The second time the same company tried to deny a huge claim was when I did an at-home pregnancy test and discovered I was pregnant for a second time. So I did a really stupid, ridiculous thing and called my ob/gyn.

A few weeks later I got a letter from the insurance company saying that not only would they not cover the exam my ob/gyn had conducted, but that they wouldn’t cover ANY expenses related to my pregnancy because I had not gotten a referral from my primary care physician as was clearly explained in my benefits package.

Sure enough, pregnancy was one of those conditions that required a referral. And since I failed to clear that hurdle, they weren’t going to pay for ANY expenses related to the pregnancy and delivery.
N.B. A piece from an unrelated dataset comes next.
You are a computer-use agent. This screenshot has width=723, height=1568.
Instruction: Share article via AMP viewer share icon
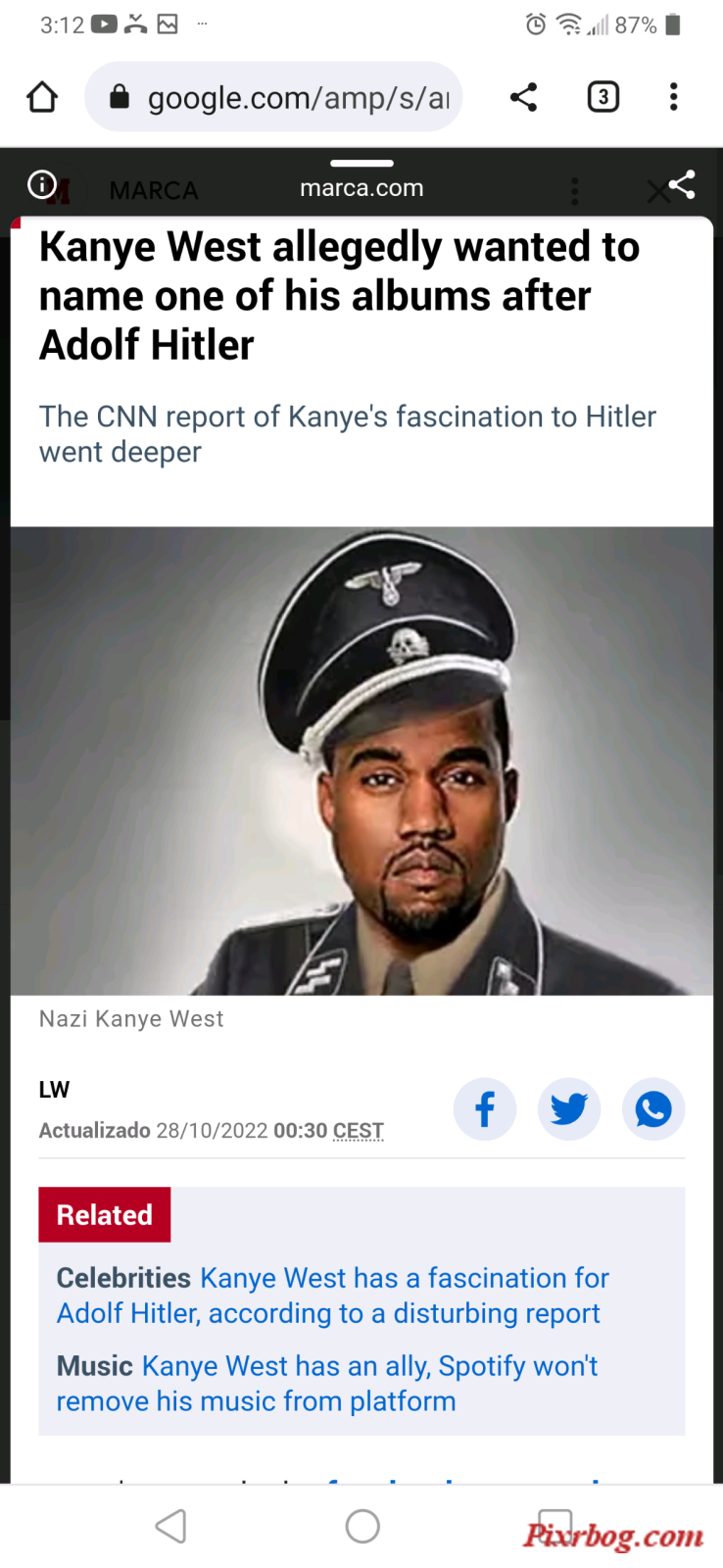(682, 184)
I didn’t even bother to argue. Instead I hung up the phone and called the HR department of my husband’s company. The HR lady was aghast and said that she’d take care of it. A few days later, I got a note from the insurance company reversing their decision. We also got a letter from the HR department explaining that pregnancy was no longer considered a condition that required a referral from a PCP.

:smiley:

That sort of BS is why I’m glad that (IIRC it’s due to) Illinois state law that requires that HMOs allow women a PCP and a OB/GYN who’s considered a PCP for gynecological/obstetric-related conditions.